The most controversial book on family violence published this decade, BREAKING SILENCE was initially banned from major book chains after a 50,000 strong Facebook boycott campaign ripped across New Zealand, Australia, the United States and the UK protesting its publication.
The boycott campaign had been based on false information, however, and designed to deliberately whip up public hysteria during a Coroner's Court hearing into the deaths of two twins.
Now that the book has been published and the Coroner's verdict backs up the book, the critics are praising it. Breaking Silence uses the life story of mother Macsyna King as the narrative to explore the problem of intergenerational child abuse and its impact on modern society.

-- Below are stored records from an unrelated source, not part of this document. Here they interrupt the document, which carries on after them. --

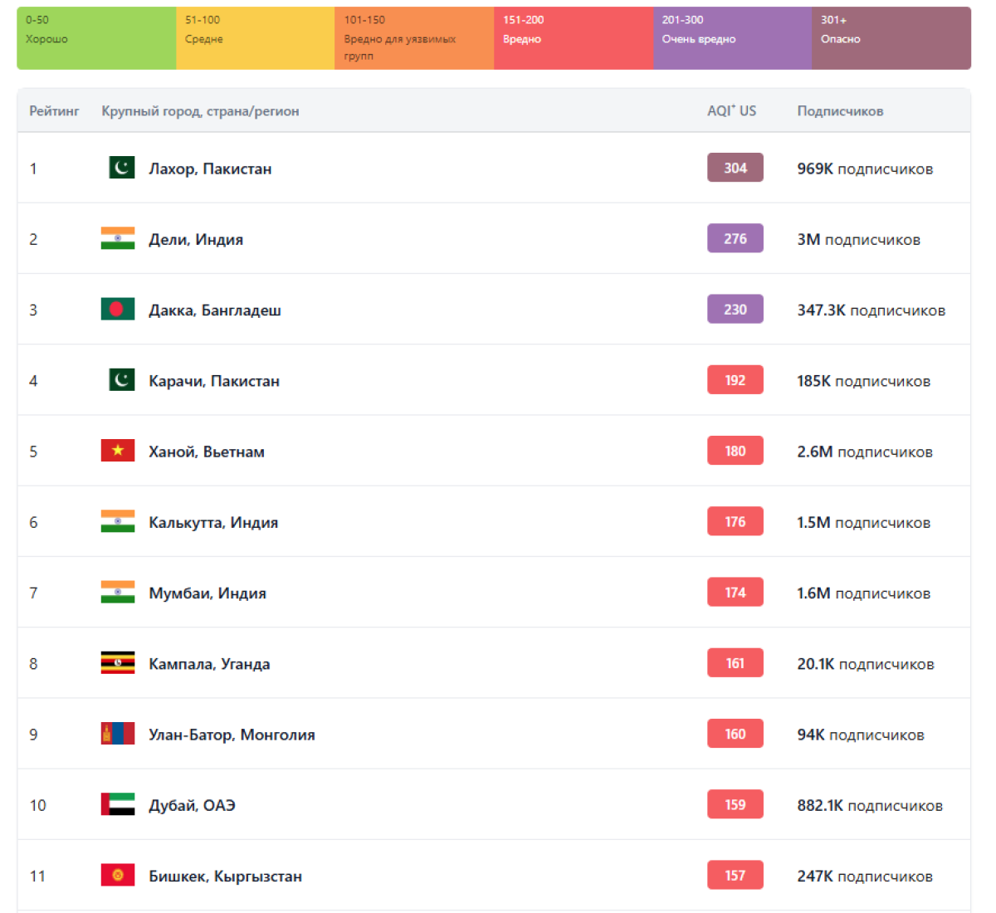This screenshot has height=913, width=996.
Task: Click the UAE flag next to Dubai
Action: point(118,804)
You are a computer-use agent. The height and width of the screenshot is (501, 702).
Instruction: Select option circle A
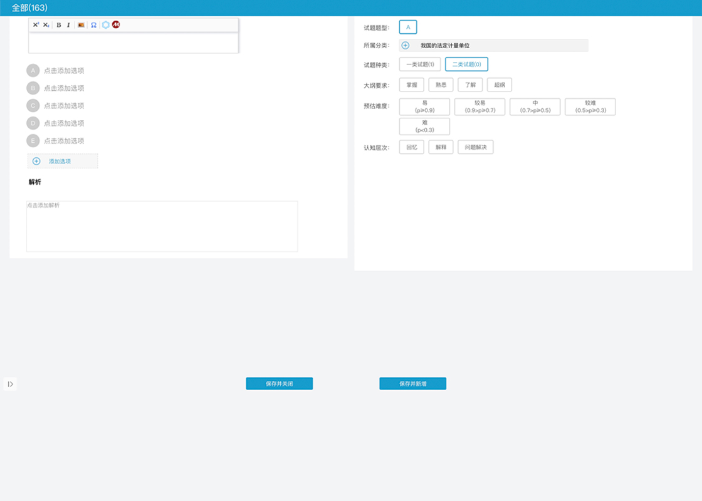(33, 71)
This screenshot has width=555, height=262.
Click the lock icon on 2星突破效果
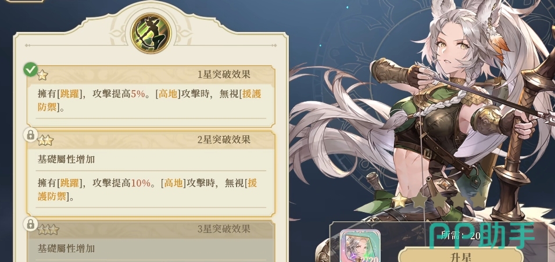(x=31, y=135)
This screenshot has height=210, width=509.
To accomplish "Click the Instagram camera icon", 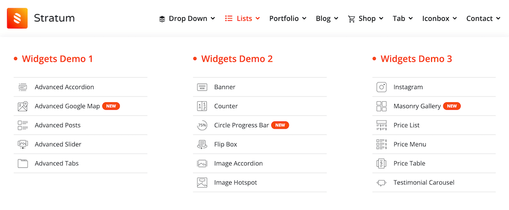I will pyautogui.click(x=381, y=87).
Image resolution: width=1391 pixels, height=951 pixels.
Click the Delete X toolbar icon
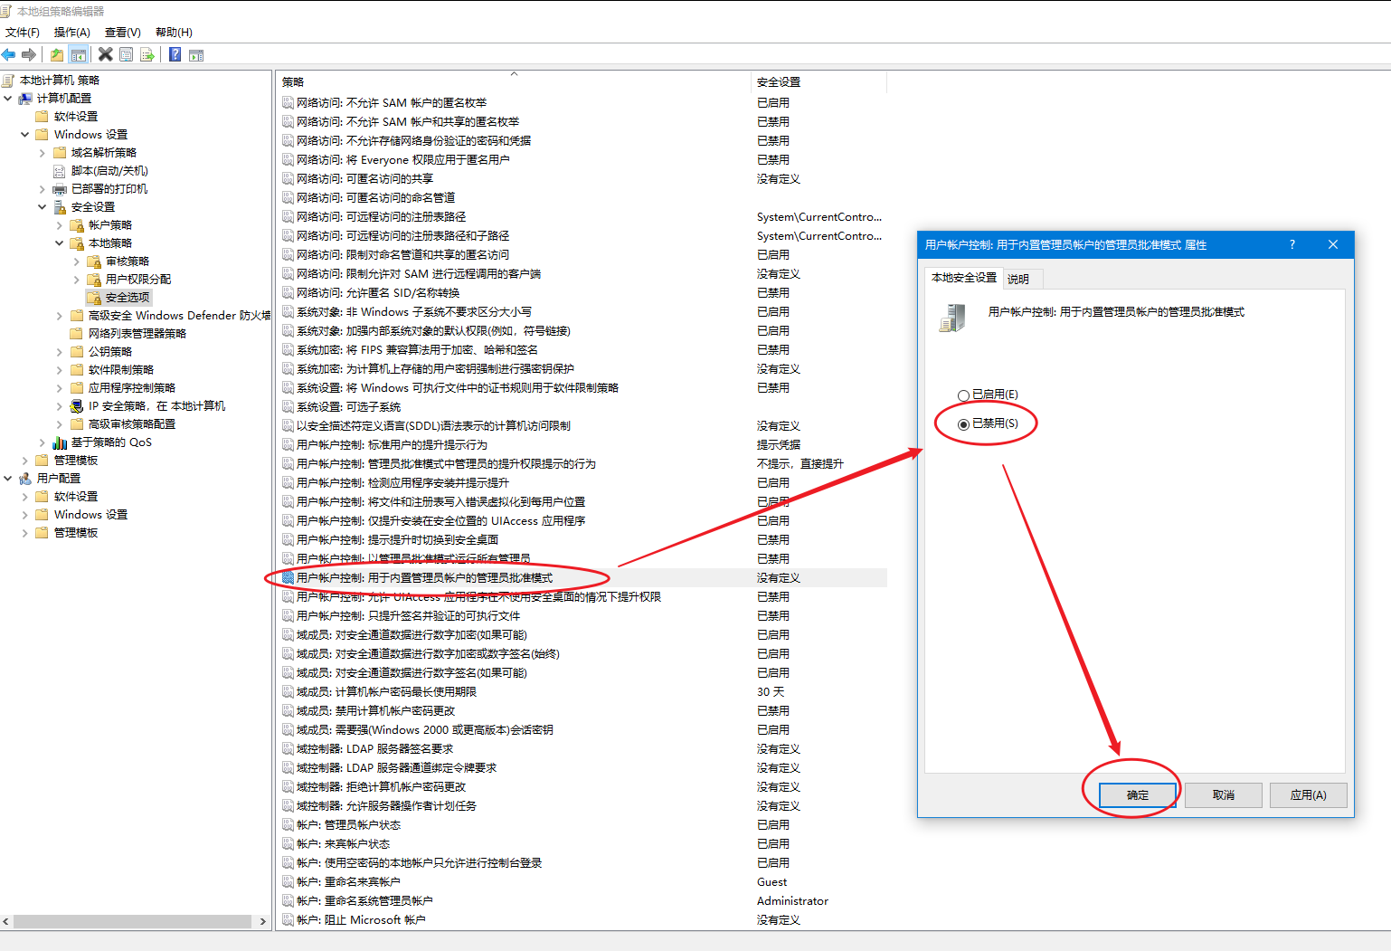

Herself the victim of terrible abuse and abandonment as a child, King's life falls apart when her premature identical twin sons are murdered and the father is charged with the crime. Although we frequently hear "about" such cases, it is rare to hear "from" one of the key participants in her own words.
Breaking Silence is the story of a mother's journey to hell and back, and the search for justice for her twins in the face of a backlash from a society that turned its back on her. It explores and sheds light not just on child abuse and violence in the home, but analyses society's attitude to women in child abuse cases. The latest forensic debates about child abuse injuries are explored, as are the social choices many of us face every day that can lead to disaster.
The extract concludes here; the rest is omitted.